QA Risk Assessment:Needs Assessment
Considering a running environment, if a machine gets replaced with the same hostname and the node certificate is not removed from the master prior to the agent running for the first time on the new node, it will generate a new SSL key and pull the old certificate from the puppet master, notice the key and certificate mismatch and provide the following error:
Info: Creating a new SSL key for agenthostname-domain.com
Info: Caching certificate for ca
Info: Caching certificate for agenthostname-domain.com
Error: Could not request certificate: The certificate retrieved from the master does not match the agent's private key.

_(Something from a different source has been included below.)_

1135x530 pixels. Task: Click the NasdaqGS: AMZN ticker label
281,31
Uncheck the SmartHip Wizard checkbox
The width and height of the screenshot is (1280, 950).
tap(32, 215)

Certificate fingerprint: XX:XX:XX:XX:XX:XX:XX:XX:XX:XX:XX:XX:XX:XX:XX:XX:XX:XX:XX:XX:XX:XX:XX:XX:XX:XX:XX:XX:XX:XX:XX:XX
To fix this, remove the certificate from both the master and the agent and then start a puppet run, which will automatically regenerate a certificate.
On the master:
puppet cert clean agenthostname-domain.com
On the agent:
1a. On most platforms: find C:/ProgramData/PuppetLabs/puppet/etc/ssl -name agenthostname-domain.com.pem -delete
1b. On Windows: del "C:\ProgramData\PuppetLabs\puppet\etc\ssl\certs\agenthostname-domain.com.pem" /f
2. puppet agent -t
Exiting; failed to retrieve certificate and waitforcert is disabled
The problem with the above is that if the mismatched certificate is cached on the host, which it is, it will print that error each time puppet agent runs and not attempt to contact the puppet master again, resulting in a "stalemate" whereby an admin needs to remove the above file, before the agent can contact the master again.
I don't believe that this is intended behaviour. It results in admin intervention which can be avoided if the node certificate is not kept on local disk if it it mismatches the SSL key, thereby allowing the scenario of an admin removing the certificate from the master and allowing the agent to perform the enrollment process. This is necessary in situations where access to the agent is limited/restricted for various reasons.
In summary: if an agent retrieves a certificate from a puppet master and it mismatches the local private key it should be discarded and not kept on local disk to avoid having to remove the cert manually.